_What this task involves:_ Each record below should be written out again exactly.

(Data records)
:::

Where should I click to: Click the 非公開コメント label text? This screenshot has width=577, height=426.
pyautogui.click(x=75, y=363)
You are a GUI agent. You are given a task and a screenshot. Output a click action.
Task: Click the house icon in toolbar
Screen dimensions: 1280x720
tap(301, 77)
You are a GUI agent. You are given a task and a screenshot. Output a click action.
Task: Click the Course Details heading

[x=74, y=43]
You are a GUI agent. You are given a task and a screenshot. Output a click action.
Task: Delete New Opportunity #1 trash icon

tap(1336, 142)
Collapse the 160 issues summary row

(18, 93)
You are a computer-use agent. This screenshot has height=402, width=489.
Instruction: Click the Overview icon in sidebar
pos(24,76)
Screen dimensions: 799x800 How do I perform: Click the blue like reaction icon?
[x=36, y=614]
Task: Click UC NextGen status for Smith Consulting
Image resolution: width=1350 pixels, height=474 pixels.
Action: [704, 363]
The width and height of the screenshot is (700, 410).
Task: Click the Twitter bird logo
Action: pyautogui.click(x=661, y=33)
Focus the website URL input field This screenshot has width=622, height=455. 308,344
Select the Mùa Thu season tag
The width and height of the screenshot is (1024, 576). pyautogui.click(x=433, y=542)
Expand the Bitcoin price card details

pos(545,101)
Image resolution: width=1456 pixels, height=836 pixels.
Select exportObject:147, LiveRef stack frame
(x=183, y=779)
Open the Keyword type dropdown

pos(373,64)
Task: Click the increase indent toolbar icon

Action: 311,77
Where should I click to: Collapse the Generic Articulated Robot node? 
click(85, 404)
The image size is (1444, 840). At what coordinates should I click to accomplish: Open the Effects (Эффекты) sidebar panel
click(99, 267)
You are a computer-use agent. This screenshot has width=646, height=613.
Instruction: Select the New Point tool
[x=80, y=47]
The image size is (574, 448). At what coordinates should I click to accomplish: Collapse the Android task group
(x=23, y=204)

:::

_Finished exercise:_
Where should I click to: Click the 非公開コメント label text? This screenshot has width=577, height=426.
pyautogui.click(x=75, y=363)
You are a GUI agent. You are given a task and a screenshot. Output a click action.
Task: Click the house icon in toolbar
Screen dimensions: 1280x720
tap(301, 77)
You are a GUI agent. You are given a task and a screenshot. Output a click action.
Task: Click the Course Details heading

[x=74, y=43]
You are a GUI agent. You are given a task and a screenshot. Output a click action.
Task: Delete New Opportunity #1 trash icon

tap(1336, 142)
Collapse the 160 issues summary row

(18, 93)
You are a computer-use agent. This screenshot has height=402, width=489.
Instruction: Click the Overview icon in sidebar
pos(24,76)
Screen dimensions: 799x800 How do I perform: Click the blue like reaction icon?
[x=36, y=614]
Task: Click UC NextGen status for Smith Consulting
Image resolution: width=1350 pixels, height=474 pixels.
Action: [704, 363]
The width and height of the screenshot is (700, 410).
Task: Click the Twitter bird logo
Action: pyautogui.click(x=661, y=33)
Focus the website URL input field This screenshot has width=622, height=455. 308,344
Select the Mùa Thu season tag
The width and height of the screenshot is (1024, 576). pyautogui.click(x=433, y=542)
Expand the Bitcoin price card details

pos(545,101)
Image resolution: width=1456 pixels, height=836 pixels.
Select exportObject:147, LiveRef stack frame
(x=183, y=779)
Open the Keyword type dropdown

pos(373,64)
Task: Click the increase indent toolbar icon

Action: 311,77
Where should I click to: Collapse the Generic Articulated Robot node? 
click(85, 404)
The image size is (1444, 840). At what coordinates should I click to accomplish: Open the Effects (Эффекты) sidebar panel
click(99, 267)
You are a computer-use agent. This screenshot has width=646, height=613.
Instruction: Select the New Point tool
[x=80, y=47]
The image size is (574, 448). At what coordinates should I click to accomplish: Collapse the Android task group
(x=23, y=204)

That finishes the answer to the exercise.